When the government takes action that results in increased spending, and an increased or decreased demand for products or services, it is called a “spending shock” or a “demand shock.” Ideally, firms should be prepared to benefit from shocks in government spending. But are some more prepared than others?
In “Cross-Subsidization in Conglomerate Firms: Evidence from Government Spending Shocks,” published in 2022 in the Journal of Financial and Quantitative Analysis, Culverhouse’s Dr. Lei Kong and collaborator Darren J. Kisgen (Boston College) investigated how the organizational structure of a firm affects its investment behavior when responding to demand shocks from government spending. The researchers drew upon data from various industries and segments to compare investment behavior.
The authors found that segments in industries that rely more on government spending invest more when government spending increases. However, this is less true in conglomerates, especially for those that are more dependent on government spending. This is because segments that depend on the government more tend to subsidize segments that depend on the government less, an effect they call cross-subsidization. This practice also reduces conglomerate value.

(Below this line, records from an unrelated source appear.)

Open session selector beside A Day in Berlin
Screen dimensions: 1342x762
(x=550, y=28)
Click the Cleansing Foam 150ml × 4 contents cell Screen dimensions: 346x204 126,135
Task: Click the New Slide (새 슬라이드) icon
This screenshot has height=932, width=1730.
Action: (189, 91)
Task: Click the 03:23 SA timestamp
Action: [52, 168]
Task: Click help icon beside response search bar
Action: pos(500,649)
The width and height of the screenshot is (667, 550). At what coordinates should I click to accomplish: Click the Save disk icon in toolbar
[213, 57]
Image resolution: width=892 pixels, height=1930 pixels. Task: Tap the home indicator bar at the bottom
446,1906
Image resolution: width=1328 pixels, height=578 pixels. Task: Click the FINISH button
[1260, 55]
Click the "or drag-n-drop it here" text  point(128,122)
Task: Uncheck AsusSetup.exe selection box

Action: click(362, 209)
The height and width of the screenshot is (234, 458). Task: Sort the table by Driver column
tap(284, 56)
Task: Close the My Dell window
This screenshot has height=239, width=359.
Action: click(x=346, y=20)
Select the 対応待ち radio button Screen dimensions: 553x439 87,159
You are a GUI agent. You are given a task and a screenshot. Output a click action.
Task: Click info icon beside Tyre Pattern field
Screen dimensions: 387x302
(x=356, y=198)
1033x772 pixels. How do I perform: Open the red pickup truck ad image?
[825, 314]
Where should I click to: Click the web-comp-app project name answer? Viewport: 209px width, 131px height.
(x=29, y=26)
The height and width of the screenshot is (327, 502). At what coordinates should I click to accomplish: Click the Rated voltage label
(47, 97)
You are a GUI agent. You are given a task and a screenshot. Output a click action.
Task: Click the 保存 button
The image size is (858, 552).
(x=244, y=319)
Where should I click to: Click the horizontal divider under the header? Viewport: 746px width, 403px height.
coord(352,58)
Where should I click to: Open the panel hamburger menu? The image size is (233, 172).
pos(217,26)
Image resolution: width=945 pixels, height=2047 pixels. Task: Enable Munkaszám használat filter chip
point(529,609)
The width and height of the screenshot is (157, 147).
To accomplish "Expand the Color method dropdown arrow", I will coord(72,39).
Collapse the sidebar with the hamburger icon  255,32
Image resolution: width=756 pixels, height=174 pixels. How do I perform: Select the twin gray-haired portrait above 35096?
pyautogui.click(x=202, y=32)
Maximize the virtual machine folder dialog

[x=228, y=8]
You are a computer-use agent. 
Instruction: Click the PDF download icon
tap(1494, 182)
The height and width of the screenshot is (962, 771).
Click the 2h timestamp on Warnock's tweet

“Small firms can together form a large conglomerate, which may help to reduce their financial constraints,” Kong explained. “However, our findings show that these large conglomerates tend to engage in ‘corporate socialism,’ a phenomenon that strong segments within a conglomerate wind up subsidizing weak ones, which tends to be penalized by investors in the market. Firms that stay within their core competence are better rewarded by the market.”